Years of seeing such situations finally got to Nolen. During a "somewhat sleepless night," she argued with herself: "I can't do this, it's a slippery slope." But in the morning she made a beeline for an ATM and withdrew $150, enough for all three to go to school for a year.

Daily journalism involves many dilemmas. But Western reporters covering developing countries often face unique conundrums: A little humanity - just the change in their pockets - can sometimes feed 10 or 20 people. Such giving can violate a basic tenet of journalism: Observe, don't engage. It's a cornerstone of the effort to stay objective. But Western reporters often ask themselves: Should I help anyway?

The questions have current relevance: The recent Oscar- nominated documentary, "The Death of Kevin Carter: Casualty of the Bang Bang Club," details a Pulitzer Prize-winning photographer's decline to suicide after photographing a starving African child with a vulture waiting ominously in the background. Even Mr. Carter's mother wondered why he hadn't helped the child.

For Nolen, that day in Swaziland marked a turning point, even though she never even wrote about those orphaned kids. Her new policy is: "There is no policy," says Nolen, who has covered Africa for Canada's Globe and Mail for seven years - and won two National Newspaper Awards, the Canadian equivalent of the Pulitzer Prize. Since Swaziland, she's become more willing to try to help those in need. That doesn't mean, however, that she violates the "really strict journalistic principle" prohibiting anything that smacks of buying peoples' stories - such as offering money before an interview.

Indeed, with a yawning gap in economic disparity between Western reporters and the world's poor, the danger is that interviewees will mislead or embellish, hoping it will lead to financial benefit. That would interfere with journalists' prime objective: Getting the truth.

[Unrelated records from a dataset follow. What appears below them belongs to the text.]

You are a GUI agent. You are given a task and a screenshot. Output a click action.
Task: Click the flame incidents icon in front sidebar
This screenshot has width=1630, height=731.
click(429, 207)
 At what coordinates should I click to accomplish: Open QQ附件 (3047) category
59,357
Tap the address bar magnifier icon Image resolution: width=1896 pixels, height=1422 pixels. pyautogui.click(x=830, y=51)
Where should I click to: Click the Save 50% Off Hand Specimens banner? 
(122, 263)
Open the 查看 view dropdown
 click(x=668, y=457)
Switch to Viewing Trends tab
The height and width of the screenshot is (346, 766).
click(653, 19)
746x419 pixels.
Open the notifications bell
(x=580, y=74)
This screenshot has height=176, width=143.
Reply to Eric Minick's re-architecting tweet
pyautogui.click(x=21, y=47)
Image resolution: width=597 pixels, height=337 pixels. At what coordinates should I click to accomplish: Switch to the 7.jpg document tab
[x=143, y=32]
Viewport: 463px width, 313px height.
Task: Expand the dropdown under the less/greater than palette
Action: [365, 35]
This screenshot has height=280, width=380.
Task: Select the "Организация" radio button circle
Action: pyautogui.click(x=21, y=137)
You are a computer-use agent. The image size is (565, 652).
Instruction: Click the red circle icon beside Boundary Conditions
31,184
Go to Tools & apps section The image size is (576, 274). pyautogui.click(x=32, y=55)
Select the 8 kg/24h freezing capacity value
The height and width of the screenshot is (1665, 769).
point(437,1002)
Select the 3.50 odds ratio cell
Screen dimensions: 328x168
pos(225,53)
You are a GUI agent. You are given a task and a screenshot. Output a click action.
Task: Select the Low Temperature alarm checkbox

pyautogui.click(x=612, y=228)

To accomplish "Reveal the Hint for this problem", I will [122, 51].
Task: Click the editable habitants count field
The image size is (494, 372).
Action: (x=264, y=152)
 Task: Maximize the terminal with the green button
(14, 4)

One Western reporter, who asked not to be named because of the sensitivity of the subject, recalls doing a story on a man in Afghanistan. In 2002, the man was laboring hard to rebuild his mud house, which had been destroyed during a war. But he couldn't afford a few wooden poles for a roof.

Furthermore, his young son was in a hospital and couldn't be released until there was a house to come home to. "I never give to anyone who asks for money," says the reporter, but in rare cases, she does give. Even then, though, "I take great pains to ensure it does not come from me directly." In this case, she sent her Afghan translator back with the cash - and told him to tell the man it had come from an anonymous donor who'd heard about his case.

Different standards

But one expert on journalism ethics argues reporters working in poor countries should not feel bad about helping people, and need not go to such lengths to disguise their efforts to help. Standards are different in poor-world contexts, says Kelly McBride, ethics group leader at The Poynter Institute, a journalism training center in St. Petersburg, Fla. "In the US, you can tell a [poor] family how to get food stamps or how to access social services," she says. But "the safety net in the US is much more secure for the poorest of the poor than it is in Swaziland," for instance.

Plan to help?

In fact, she says, reporters should actually plan to help - and even include such donations in their budget. After discussing the issue with editors, reporters should "begin with the premise that, in addition to paying your translators, you should expect to leave money, food, or other items behind for people you encounter." If recipients are included in a reporter's story, however, the donation should be mentioned in the article - for transparency's sake.